Class OffsetCommitter

java.lang.Object
pl.allegro.tech.hermes.consumers.consumer.offset.OffsetCommitter

public class OffsetCommitter extends Object
Note on algorithm used to calculate offsets to actually commit. The idea behind this algorithm is that we would like to commit:
  • maximal offset marked as committed,
  • but not larger than smallest inflight offset (smallest inflight - 1).

Important note! This class is Kafka OffsetCommiter, and so it perceives offsets in Kafka way. Most importantly committed offset marks message that is read as first on Consumer restart (offset is inclusive for reading and exclusive for writing).

There are two queues which are used by Consumers to report message state:

  • inflightOffsets: message offsets that are currently being sent (inflight),
  • commitedOffsets: message offsets that are ready to get committed.

This committer class holds internal state in form of inflightOffsets and maxCommittedOffsets collections.

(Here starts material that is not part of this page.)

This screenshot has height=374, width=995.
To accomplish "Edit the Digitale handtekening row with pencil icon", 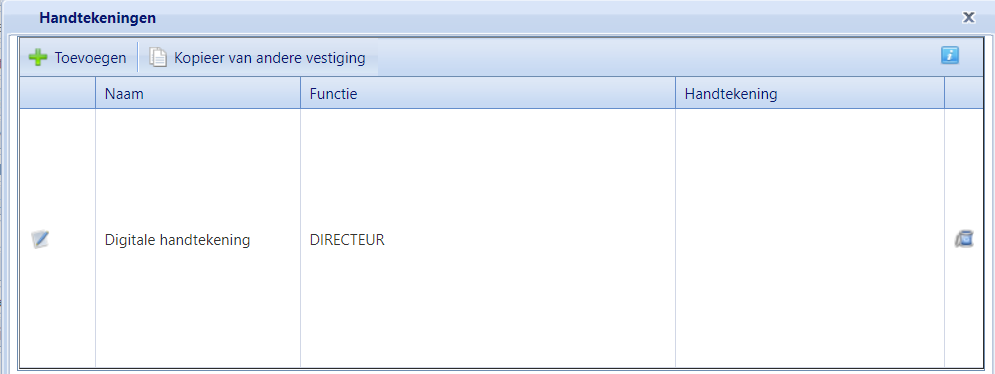I will tap(40, 239).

  • inflightOffsets are all offsets that are currently in inflight state,
  • maxCommittedOffsets are offsets (maximum per partition) of already committed messages that could not yet be committed to kafka due to an existing inflight offset on the same partition.

In scheduled periods, commit algorithm is run. It has three phases. First one is draining the queues and performing reductions:

  • drain committedOffsets queue to collection - it needs to be done before draining inflights, so this collection will not grow anymore, resulting in having inflights unmatched by commits; commits are incremented by 1 to match Kafka commit definition,
  • update the maxCommittedOffsets map with largest committed offsets,
  • drain inflightOffsets.

Second phase is calculating the offsets:

  • calculate maximal committed offset for each subscription and partition,
  • calculate minimal inflight offset for each subscription and partition.

Third phase is choosing which offset to commit for each subscription/partition. This is the minimal value of:

  • maximum committed offset,
  • minimum inflight offset.

This algorithm is very simple, memory efficient, can be performed in single thread and introduces no locks.